Can you tell I’ve been writing too many academic essays recently? Blog posts don’t normally come with conclusions… but this one will.

In writing this post, I’ve reflected a lot on how creative activity is distributed in my life. Because I do have many creative hobbies that are and will stay part of my life: I cook, I crochet, I take photos, I write, I play guitar, I paint my nails… The difference between the three projects I’m setting down and the hobbies I just listed is the level of dedication and discipline required.

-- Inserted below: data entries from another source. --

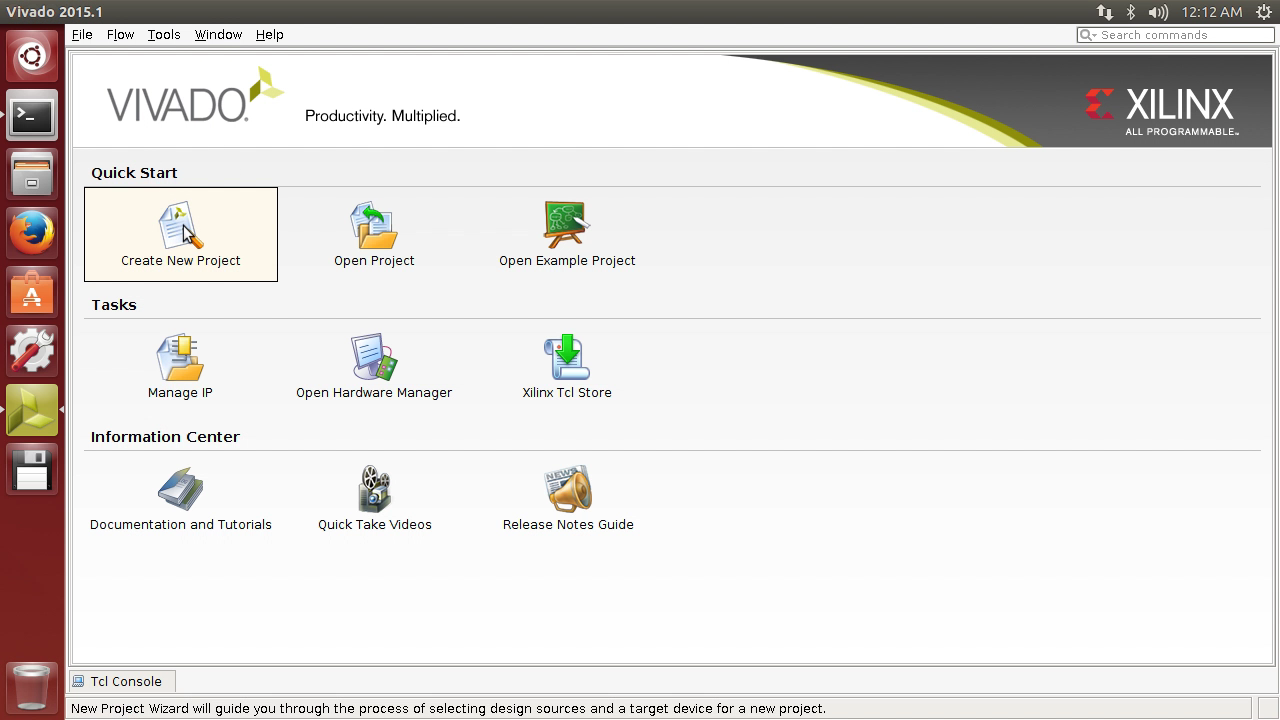Open the Help menu
Image resolution: width=1280 pixels, height=720 pixels.
(x=269, y=34)
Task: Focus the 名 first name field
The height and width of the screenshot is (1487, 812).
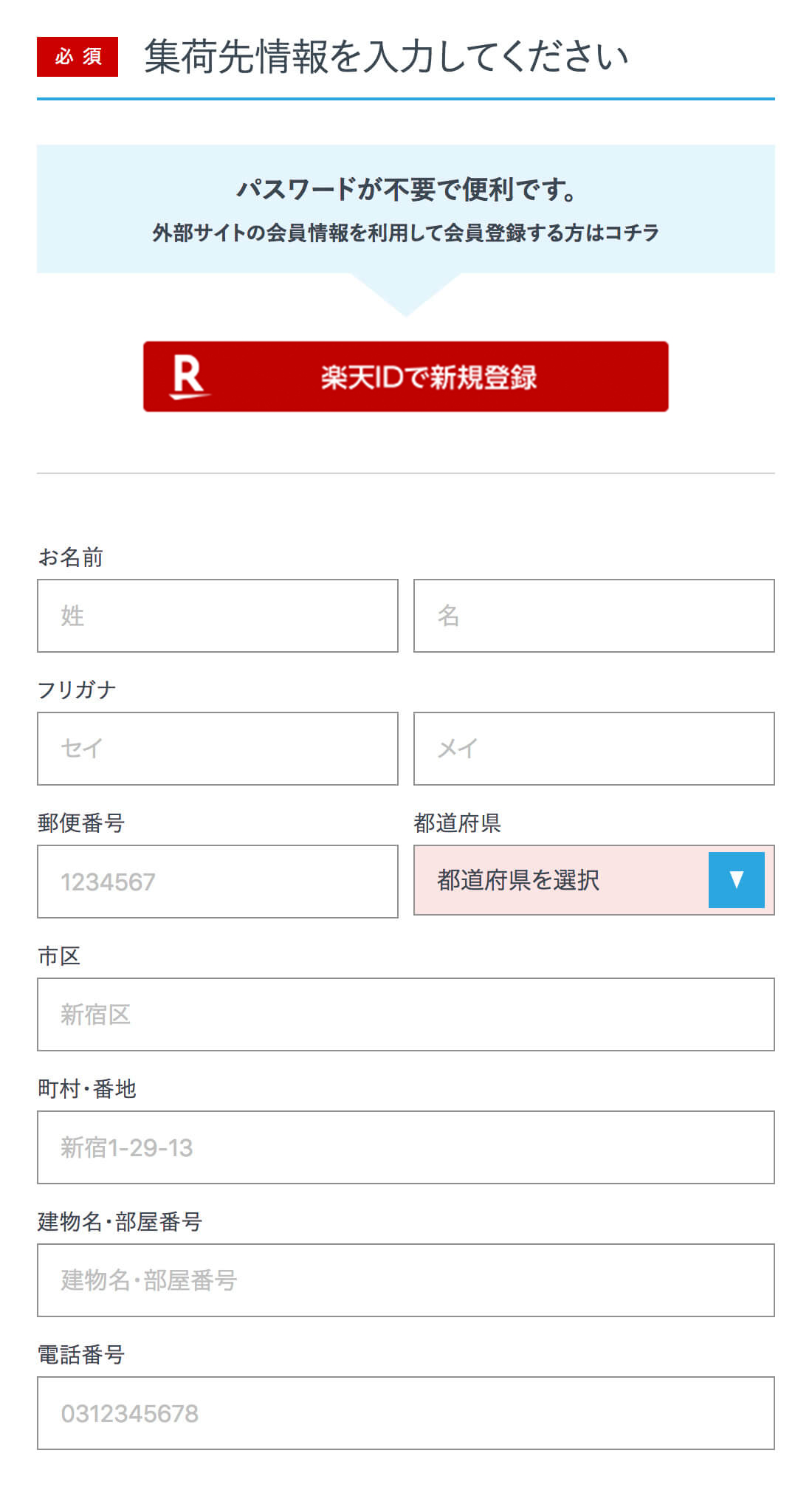Action: (x=593, y=616)
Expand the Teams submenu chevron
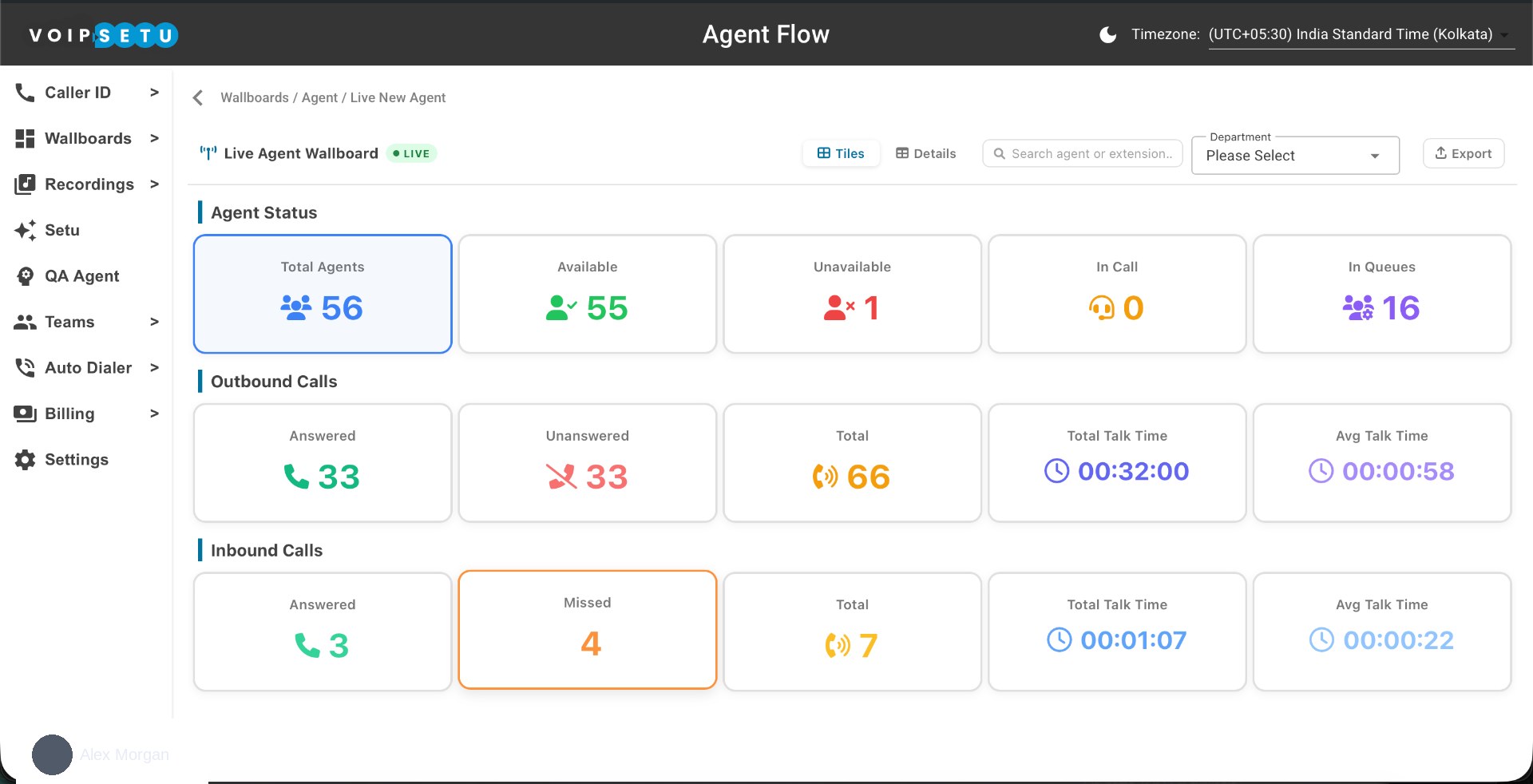The height and width of the screenshot is (784, 1533). click(x=154, y=322)
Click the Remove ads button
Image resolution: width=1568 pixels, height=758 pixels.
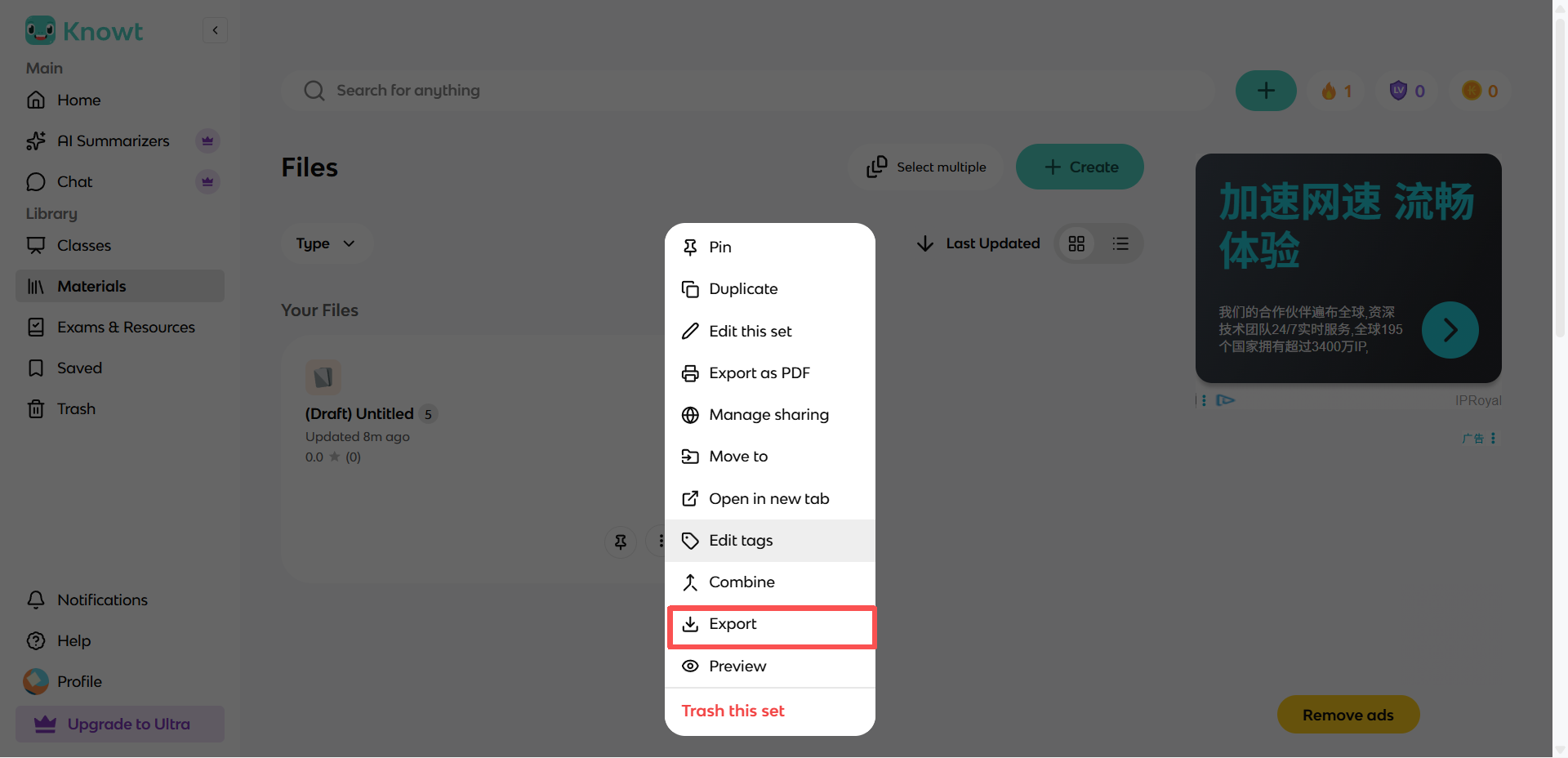click(1348, 715)
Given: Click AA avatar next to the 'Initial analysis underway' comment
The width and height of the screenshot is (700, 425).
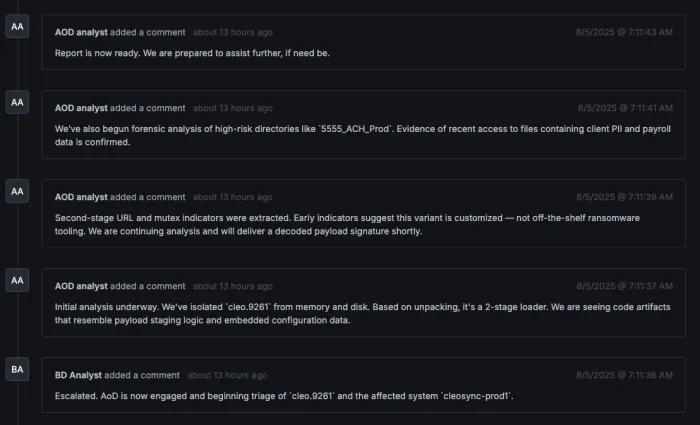Looking at the screenshot, I should [17, 281].
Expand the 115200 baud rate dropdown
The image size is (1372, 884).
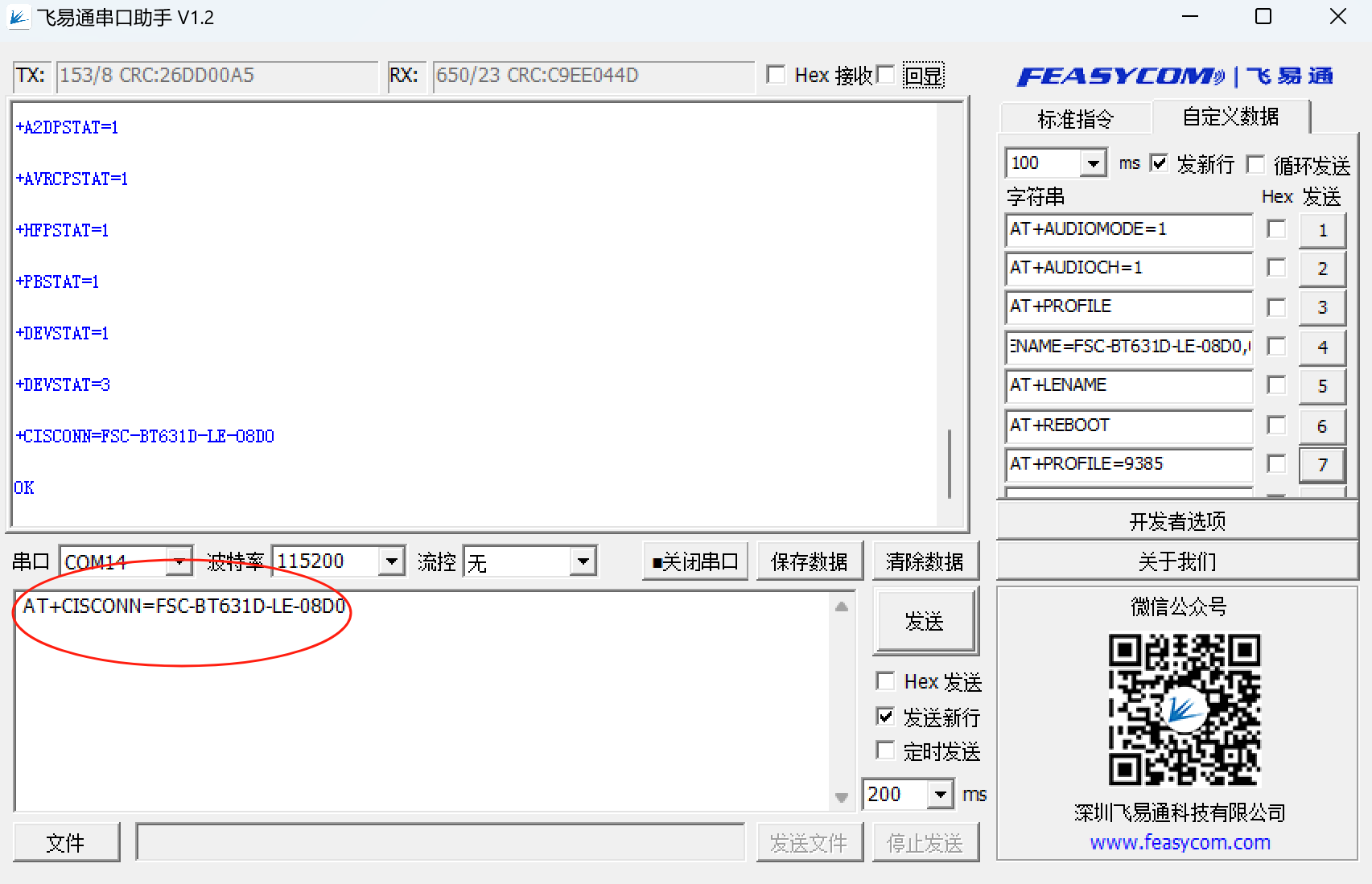(391, 561)
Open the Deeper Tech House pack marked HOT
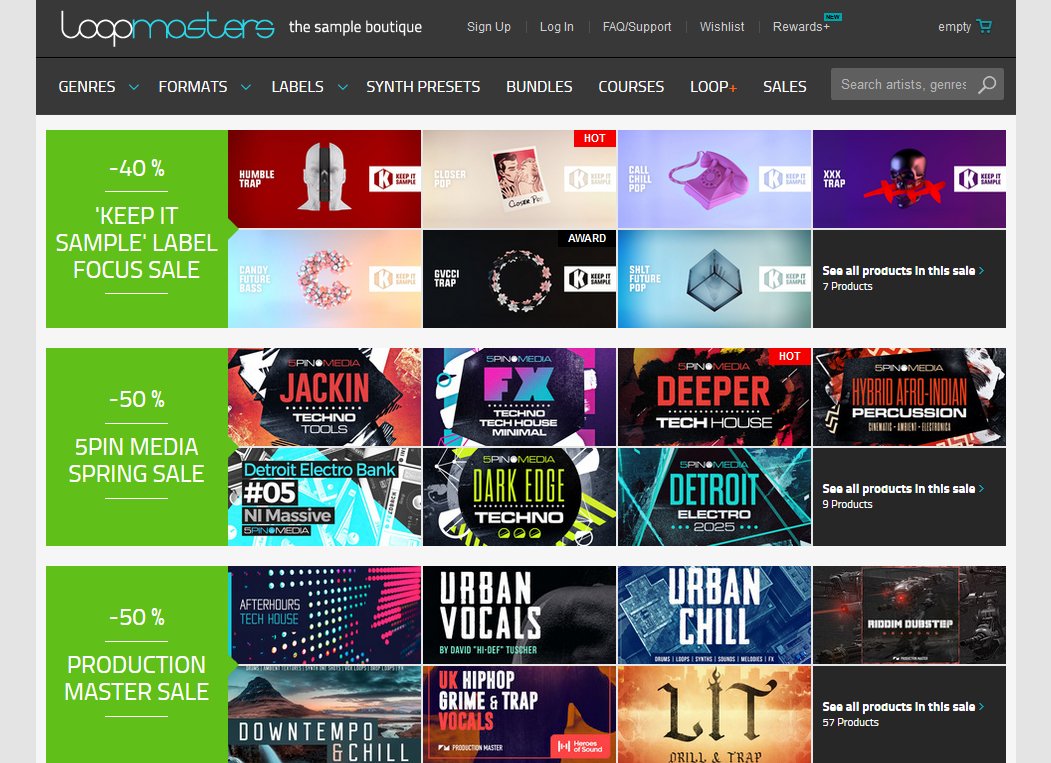This screenshot has width=1051, height=763. pyautogui.click(x=714, y=396)
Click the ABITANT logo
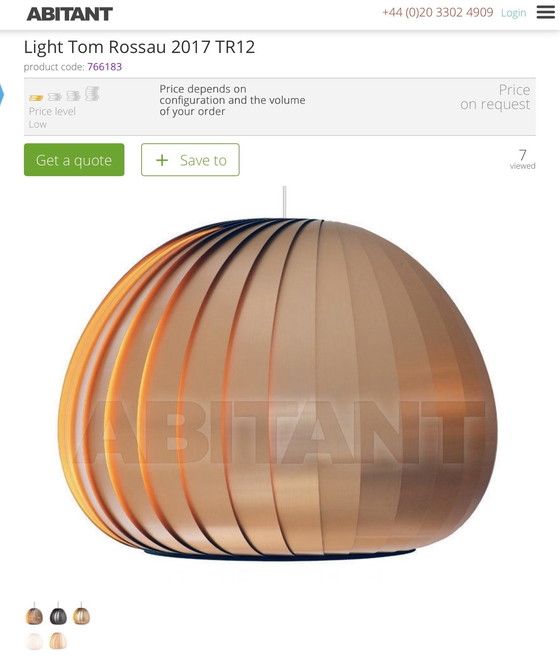560x665 pixels. [x=70, y=14]
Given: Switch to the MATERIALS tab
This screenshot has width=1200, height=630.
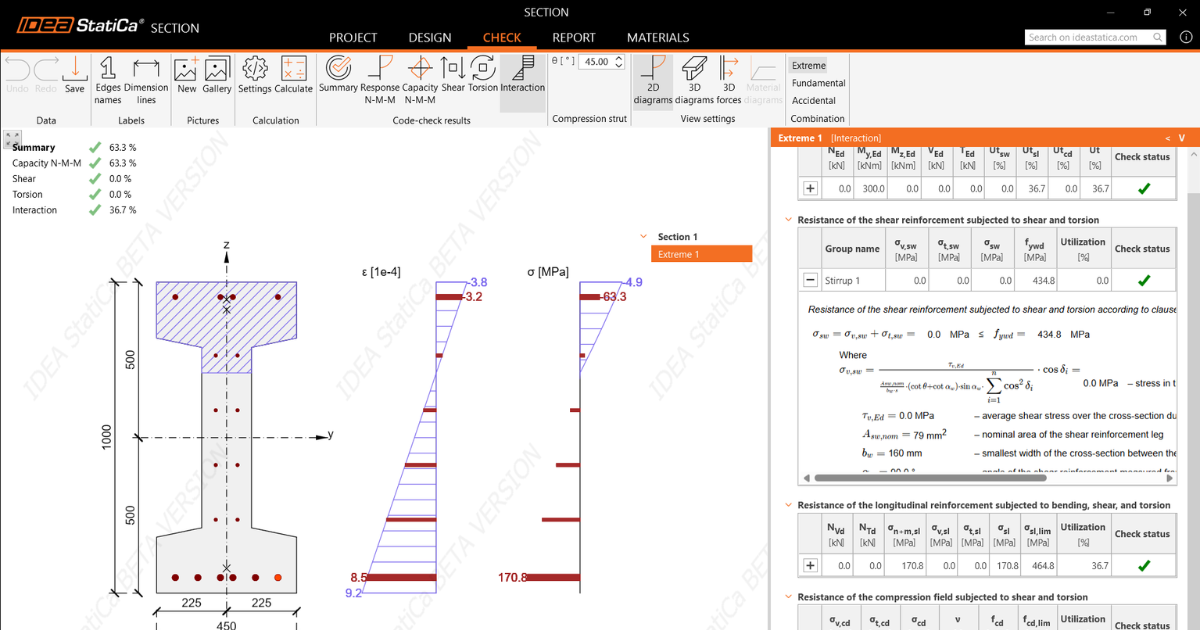Looking at the screenshot, I should pyautogui.click(x=657, y=38).
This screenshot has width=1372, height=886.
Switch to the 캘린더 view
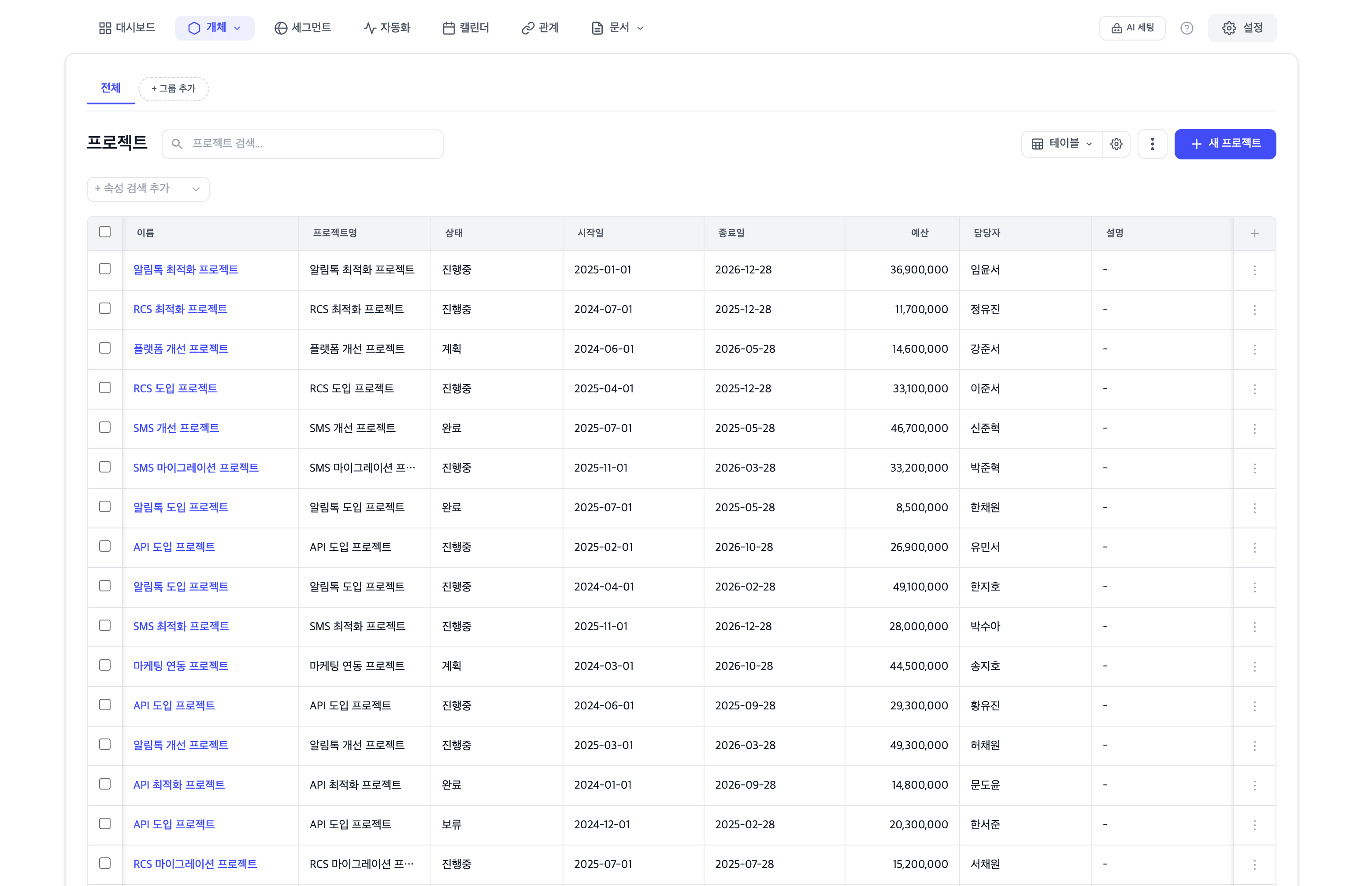[x=466, y=28]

When you look at the people I mentioned above, many (although by no means all) are doing whatever creative project they’re doing for a living. And regardless of whether it’s their main source of income or not, the reason they produce such amazing podcasts, music and videos is that they pour their heart and soul into their work, putting in the time, money and energy required and making serious sacrifices in other parts of their life which I’m just not willing to make. And – and this is the point – which I don’t have to make.

I have a job. My “employer” is the North West Social Science Doctoral Training Program. My “boss” is my PhD supervisor. My “team” is made up of brilliant academics and students. I even have a desk in an office, for goodness’ sake! I have a job. And it’s time to start treating it like one.